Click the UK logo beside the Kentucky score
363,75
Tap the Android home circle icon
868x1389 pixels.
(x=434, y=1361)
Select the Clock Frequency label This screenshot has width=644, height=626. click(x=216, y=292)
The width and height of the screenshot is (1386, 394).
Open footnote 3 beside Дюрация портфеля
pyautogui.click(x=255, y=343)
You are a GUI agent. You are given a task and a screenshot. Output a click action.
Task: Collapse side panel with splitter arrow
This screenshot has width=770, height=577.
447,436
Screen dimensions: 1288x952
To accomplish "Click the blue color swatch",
= = = =
Revise all the items above, replacing every "screenshot" with "screen capture" and leaving everything else unchanged.

• **Solution for this task**
Click the UK logo beside the Kentucky score
363,75
Tap the Android home circle icon
868x1389 pixels.
(x=434, y=1361)
Select the Clock Frequency label This screen capture has width=644, height=626. click(x=216, y=292)
The width and height of the screen capture is (1386, 394).
Open footnote 3 beside Дюрация портфеля
pyautogui.click(x=255, y=343)
You are a GUI agent. You are given a task and a screen capture. Output a click action.
Task: Collapse side panel with splitter arrow
This screen capture has width=770, height=577.
447,436
Screen dimensions: 1288x952
To accomplish "Click the blue color swatch",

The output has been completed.